FRAGMENTO:
------------

Y se lanzó al precipicio. El comandante Eusebio Lira, testigo del arrojo de Loayza, no podía quedarse atrás, así que tomó impulso para lanzarse él también, y proclamó:
—¡Moriremos por la patria!
Pero segundos antes de lanzarse al vacío, lo atajó José Santos Vargas, tambor mayor de la banda de músicos, con estas palabras:
—Moriremos si somos zonzos.
El sargento Julián Reinaga recorrió con la vista el fatídico cerro y propuso:
—Quememos el pajonal.

------------

LO QUE SE PIDE:
1 > Di si cada afirmación coincide con el fragmento y responde sí o no, citando tal cual las palabras que lo deciden: (a) Eusebio Lira era el tambor mayor de la banda de músicos. (b) El sargento Julián Reinaga propuso quemar el pajonal. (c) Eusebio Lira vio el arrojo de Loayza.
2 > Reproduce sin cambios todo lo que va en el fragmento desde "Y se lanzó al" hasta "por la patria!".
Los datos no tienen nada que ver con el fragmento.

DATOS DE ORIGEN:
------------

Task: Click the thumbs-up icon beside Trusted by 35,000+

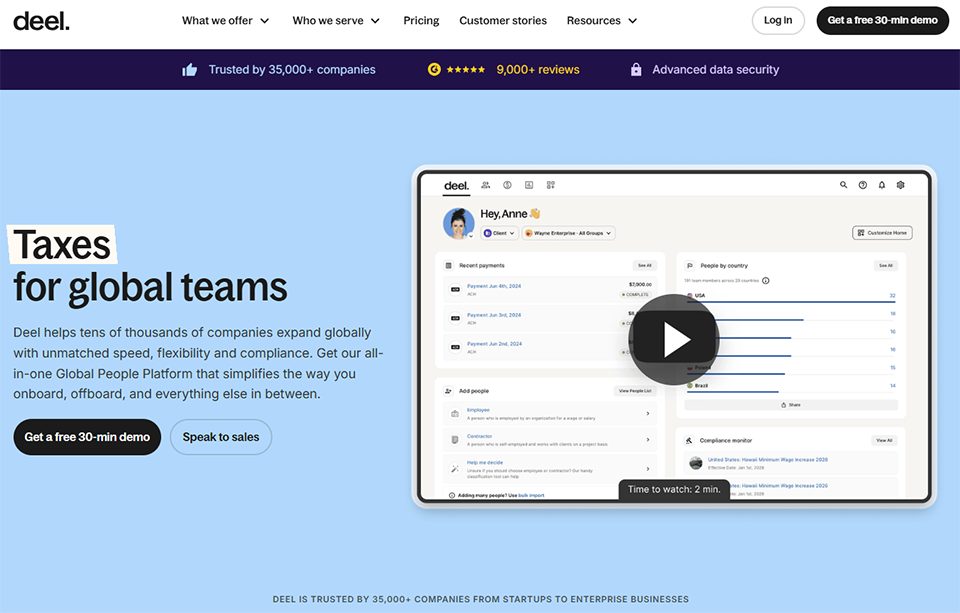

------------

RESPUESTAS:
1 >
(a) No: "lo atajó José Santos Vargas, tambor mayor de la banda de músicos".
(b) Sí: "El sargento Julián Reinaga recorrió con la vista el fatídico cerro y propuso:" y "—Quememos el pajonal."
(c) Sí: "El comandante Eusebio Lira, testigo del arrojo de Loayza".

2 >
Y se lanzó al precipicio. El comandante Eusebio Lira, testigo del arrojo de Loayza, no podía quedarse atrás, así que tomó impulso para lanzarse él también, y proclamó:
—¡Moriremos por la patria!